(Exercise requirements):
In the book description on nationhood in Central Asia, which country is the focus of the book's second half?

(Document section):
Central Peripheries: Nationhood in Central Asia (Open Access)
Central Peripheries Nationhood in Central Asia explores post-Soviet Central Asia through the prism of nation-building.
Although relative latecomers on the international scene, the Central Asian states see themselves as globalized, and yet in spite of – or perhaps precisely because of – this, they hold a very classical vision of the nation-state, rejecting the abolition of boundaries and the theory of the ‘death of the nation’. Their unabashed celebration of very classical nationhoods built on post-modern premises challenges the Western view of nationalism as a dying ideology that ought to have been transcended by post-national cosmopolitanism. Marlene Laruelle looks at how states in the region have been navigating the construction of a nation in a post-imperial context where Russia remains the dominant power and cultural reference. She takes into consideration the ways in which the Soviet past has influenced the construction of national storylines, as well as the diversity of each state’s narratives and use of symbolic politics. Exploring state discourses, academic narratives and different forms of popular nationalist storytelling allows Laruelle to depict the complex construction of the national pantheon in the three decades since independence. The second half of the book focuses on Kazakhstan as the most hybrid national construction and a unique case study of nationhood in Eurasia. Based on the principle that only multidisciplinarity can help us to untangle the puzzle of nationhood, Central Peripheries uses mixed methods, combining political science, intellectual history, sociology and cultural anthropology. It is inspired by two decades of fieldwork in the region and a deep knowledge of the region’s academia and political environment.

(Dataset section):
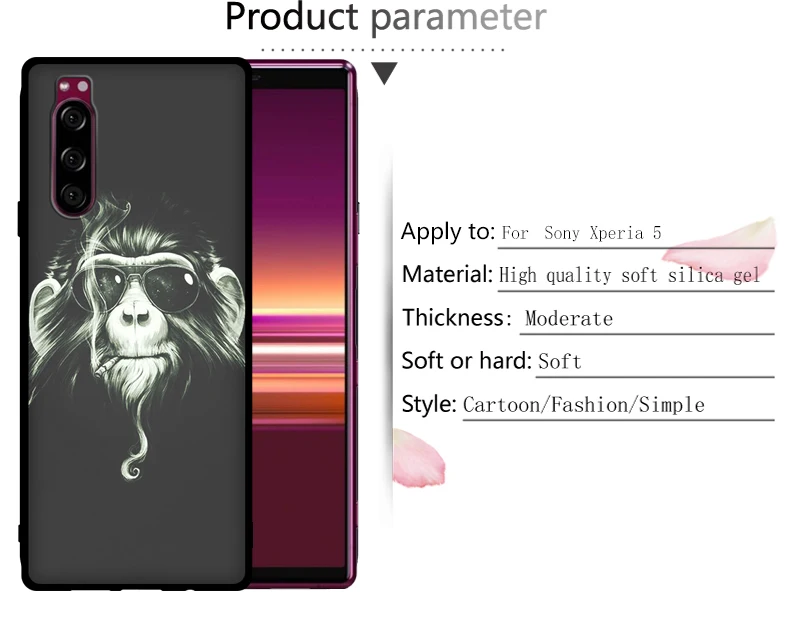
Task: Select the 'High quality soft silica gel' value
Action: point(629,276)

(Solution):
Kazakhstan